**YOUR INSTRUCTIONS:**
Please state the number of lines in the material below that contain "Share", with no other words.
----------------------------------------
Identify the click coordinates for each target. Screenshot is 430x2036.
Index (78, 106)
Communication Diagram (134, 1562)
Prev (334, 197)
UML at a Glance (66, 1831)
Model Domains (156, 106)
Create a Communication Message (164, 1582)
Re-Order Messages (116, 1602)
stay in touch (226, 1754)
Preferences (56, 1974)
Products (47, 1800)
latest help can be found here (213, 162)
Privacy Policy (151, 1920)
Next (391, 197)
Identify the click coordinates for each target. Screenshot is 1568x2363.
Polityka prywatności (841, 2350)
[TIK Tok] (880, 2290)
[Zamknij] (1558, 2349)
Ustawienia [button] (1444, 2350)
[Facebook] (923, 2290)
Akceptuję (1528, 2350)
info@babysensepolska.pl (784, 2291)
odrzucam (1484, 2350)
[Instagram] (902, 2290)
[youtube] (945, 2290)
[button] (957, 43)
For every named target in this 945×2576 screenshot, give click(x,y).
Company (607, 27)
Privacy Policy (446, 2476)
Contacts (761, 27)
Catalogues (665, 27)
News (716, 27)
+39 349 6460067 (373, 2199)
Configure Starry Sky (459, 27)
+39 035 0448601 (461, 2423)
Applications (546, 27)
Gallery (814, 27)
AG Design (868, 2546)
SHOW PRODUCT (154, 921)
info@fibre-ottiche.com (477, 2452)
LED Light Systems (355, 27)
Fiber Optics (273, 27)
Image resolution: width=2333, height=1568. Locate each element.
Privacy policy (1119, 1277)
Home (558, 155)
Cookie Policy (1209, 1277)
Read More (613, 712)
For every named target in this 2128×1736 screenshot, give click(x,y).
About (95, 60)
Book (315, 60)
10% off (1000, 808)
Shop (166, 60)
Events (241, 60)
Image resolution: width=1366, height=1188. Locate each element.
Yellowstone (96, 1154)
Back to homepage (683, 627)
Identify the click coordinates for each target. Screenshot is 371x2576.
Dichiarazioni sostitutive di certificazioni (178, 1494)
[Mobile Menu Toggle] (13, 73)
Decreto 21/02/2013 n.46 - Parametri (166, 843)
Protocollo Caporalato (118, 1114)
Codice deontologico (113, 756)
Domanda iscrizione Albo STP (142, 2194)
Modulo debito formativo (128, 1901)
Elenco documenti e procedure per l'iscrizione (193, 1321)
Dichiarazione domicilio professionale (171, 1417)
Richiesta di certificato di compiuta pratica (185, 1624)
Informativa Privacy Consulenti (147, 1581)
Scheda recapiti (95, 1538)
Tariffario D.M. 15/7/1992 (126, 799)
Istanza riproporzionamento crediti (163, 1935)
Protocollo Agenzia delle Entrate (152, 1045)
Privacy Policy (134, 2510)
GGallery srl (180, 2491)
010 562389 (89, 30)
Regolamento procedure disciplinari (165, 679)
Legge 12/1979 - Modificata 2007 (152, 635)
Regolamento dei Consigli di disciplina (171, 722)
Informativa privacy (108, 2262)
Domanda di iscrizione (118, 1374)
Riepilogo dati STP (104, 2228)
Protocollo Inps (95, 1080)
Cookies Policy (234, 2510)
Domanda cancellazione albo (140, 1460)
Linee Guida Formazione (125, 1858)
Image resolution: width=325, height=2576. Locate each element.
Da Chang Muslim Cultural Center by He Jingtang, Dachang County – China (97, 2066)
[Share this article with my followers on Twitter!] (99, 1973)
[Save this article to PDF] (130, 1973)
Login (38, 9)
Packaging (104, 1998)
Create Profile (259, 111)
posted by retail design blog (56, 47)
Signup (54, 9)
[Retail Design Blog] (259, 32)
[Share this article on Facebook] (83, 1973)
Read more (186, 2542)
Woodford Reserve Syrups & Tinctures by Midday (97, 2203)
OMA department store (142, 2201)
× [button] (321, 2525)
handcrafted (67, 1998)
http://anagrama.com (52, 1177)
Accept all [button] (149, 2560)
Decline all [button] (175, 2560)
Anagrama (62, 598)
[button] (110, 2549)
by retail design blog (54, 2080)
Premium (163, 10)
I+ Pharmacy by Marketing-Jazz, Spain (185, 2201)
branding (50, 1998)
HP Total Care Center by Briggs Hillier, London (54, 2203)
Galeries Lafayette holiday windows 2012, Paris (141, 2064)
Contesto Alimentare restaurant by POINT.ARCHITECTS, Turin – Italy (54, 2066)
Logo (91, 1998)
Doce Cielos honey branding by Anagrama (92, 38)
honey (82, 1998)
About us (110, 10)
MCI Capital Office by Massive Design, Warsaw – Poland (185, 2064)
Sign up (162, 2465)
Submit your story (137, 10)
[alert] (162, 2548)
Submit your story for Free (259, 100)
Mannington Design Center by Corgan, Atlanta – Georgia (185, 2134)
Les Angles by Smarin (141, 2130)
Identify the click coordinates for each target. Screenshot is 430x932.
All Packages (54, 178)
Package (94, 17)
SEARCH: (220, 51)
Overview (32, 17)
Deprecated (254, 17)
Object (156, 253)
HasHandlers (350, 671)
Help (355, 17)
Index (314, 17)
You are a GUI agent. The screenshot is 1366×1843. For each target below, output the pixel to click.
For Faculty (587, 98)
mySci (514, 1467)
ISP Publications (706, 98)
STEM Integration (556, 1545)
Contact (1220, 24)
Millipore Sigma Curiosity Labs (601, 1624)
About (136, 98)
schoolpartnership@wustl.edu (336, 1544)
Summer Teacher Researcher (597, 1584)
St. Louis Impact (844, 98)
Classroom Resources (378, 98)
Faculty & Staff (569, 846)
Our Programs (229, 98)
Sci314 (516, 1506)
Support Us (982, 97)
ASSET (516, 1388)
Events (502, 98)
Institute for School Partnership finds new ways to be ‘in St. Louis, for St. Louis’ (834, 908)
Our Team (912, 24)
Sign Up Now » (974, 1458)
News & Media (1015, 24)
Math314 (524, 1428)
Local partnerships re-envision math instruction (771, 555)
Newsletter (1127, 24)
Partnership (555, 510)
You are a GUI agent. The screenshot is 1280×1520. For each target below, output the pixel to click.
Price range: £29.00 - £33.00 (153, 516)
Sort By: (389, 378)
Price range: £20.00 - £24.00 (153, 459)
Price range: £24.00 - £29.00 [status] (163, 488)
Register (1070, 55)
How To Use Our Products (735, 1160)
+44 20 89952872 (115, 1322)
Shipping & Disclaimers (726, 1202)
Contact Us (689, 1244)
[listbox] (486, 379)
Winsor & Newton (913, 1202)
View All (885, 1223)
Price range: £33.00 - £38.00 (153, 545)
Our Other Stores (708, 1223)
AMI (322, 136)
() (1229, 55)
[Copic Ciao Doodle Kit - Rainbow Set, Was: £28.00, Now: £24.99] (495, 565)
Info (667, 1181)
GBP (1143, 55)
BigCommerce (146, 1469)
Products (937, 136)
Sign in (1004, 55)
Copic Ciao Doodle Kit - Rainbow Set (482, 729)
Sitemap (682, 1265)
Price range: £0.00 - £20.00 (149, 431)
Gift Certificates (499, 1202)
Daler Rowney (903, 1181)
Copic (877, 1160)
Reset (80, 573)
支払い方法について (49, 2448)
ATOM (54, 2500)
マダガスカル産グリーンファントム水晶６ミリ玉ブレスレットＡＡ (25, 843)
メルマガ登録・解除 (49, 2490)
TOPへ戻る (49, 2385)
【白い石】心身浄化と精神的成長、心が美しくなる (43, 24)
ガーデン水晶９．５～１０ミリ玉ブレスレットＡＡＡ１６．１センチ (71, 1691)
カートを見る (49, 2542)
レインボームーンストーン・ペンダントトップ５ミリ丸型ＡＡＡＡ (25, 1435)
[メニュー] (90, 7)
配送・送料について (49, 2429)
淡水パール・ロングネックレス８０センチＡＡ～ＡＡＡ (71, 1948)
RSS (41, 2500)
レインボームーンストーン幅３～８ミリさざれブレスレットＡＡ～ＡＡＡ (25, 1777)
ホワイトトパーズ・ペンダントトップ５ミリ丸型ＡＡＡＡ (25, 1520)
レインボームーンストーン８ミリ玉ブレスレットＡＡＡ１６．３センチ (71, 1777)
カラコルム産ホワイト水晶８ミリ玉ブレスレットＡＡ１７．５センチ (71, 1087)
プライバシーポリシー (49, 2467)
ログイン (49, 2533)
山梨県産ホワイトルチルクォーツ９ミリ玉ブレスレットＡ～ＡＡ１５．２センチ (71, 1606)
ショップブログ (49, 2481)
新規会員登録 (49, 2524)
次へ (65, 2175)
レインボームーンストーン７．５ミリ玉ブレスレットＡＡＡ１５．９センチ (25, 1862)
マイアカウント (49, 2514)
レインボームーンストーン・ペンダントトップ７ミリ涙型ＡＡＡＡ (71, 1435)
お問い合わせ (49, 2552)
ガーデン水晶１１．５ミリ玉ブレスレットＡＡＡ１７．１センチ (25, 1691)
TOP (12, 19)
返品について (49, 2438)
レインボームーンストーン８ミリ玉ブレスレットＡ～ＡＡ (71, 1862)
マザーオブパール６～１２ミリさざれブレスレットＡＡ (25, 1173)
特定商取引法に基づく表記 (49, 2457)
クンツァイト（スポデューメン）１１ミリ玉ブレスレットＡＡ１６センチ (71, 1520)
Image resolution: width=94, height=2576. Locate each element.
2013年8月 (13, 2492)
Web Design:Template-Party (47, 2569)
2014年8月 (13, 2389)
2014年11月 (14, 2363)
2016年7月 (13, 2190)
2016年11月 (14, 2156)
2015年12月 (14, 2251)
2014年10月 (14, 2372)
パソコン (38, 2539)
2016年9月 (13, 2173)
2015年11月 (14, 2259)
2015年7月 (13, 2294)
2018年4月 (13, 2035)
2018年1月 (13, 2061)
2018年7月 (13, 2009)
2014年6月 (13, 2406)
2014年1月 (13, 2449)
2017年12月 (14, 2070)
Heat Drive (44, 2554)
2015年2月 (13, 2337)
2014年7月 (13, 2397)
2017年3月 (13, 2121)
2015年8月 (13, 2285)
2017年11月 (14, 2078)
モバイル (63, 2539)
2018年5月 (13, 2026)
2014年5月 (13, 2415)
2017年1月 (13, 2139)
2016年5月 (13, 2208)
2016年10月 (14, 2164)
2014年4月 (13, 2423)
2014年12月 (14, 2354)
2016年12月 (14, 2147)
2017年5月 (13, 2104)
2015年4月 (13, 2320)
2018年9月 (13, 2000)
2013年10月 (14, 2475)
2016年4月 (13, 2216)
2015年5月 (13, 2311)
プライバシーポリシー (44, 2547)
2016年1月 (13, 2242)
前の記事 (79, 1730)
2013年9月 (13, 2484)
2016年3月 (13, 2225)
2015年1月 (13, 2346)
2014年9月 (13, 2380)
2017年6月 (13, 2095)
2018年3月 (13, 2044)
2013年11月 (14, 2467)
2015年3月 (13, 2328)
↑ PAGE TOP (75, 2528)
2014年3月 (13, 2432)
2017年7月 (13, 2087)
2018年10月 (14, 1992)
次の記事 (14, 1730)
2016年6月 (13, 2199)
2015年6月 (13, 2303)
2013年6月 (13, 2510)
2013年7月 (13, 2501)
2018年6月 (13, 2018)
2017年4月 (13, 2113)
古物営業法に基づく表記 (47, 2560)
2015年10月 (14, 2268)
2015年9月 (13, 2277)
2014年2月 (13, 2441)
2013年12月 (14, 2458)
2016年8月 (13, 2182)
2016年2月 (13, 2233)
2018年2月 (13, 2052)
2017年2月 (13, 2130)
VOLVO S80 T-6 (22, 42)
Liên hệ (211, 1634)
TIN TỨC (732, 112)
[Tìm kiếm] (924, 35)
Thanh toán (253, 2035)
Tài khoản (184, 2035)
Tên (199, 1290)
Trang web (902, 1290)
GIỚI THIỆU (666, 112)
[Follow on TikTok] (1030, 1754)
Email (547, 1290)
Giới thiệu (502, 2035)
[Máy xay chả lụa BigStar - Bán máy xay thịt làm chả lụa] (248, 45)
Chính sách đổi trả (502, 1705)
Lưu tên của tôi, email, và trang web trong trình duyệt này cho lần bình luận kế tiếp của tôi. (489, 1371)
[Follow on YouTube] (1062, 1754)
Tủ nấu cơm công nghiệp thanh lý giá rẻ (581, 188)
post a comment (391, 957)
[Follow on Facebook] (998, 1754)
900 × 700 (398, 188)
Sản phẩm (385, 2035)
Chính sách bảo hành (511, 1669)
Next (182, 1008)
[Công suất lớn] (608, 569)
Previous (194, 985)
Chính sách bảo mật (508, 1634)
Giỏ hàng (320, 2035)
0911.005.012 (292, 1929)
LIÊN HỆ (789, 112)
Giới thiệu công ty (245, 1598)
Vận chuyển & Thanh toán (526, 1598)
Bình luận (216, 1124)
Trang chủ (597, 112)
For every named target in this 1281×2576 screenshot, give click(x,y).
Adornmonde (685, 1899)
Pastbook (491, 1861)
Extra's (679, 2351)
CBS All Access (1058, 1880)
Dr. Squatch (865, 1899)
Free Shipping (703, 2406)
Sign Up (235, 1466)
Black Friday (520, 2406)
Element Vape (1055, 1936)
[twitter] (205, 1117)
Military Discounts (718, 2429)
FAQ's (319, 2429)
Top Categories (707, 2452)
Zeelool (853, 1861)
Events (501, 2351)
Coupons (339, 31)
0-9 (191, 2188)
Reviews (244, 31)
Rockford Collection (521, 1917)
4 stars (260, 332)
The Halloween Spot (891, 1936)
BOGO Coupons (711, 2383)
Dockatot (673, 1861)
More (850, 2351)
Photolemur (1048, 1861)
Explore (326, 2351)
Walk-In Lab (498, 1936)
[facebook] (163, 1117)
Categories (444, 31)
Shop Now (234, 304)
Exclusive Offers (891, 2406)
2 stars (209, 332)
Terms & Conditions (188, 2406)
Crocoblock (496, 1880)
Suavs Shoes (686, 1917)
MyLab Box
----------------------------------------
**WRITTEN RESPONSE:**
2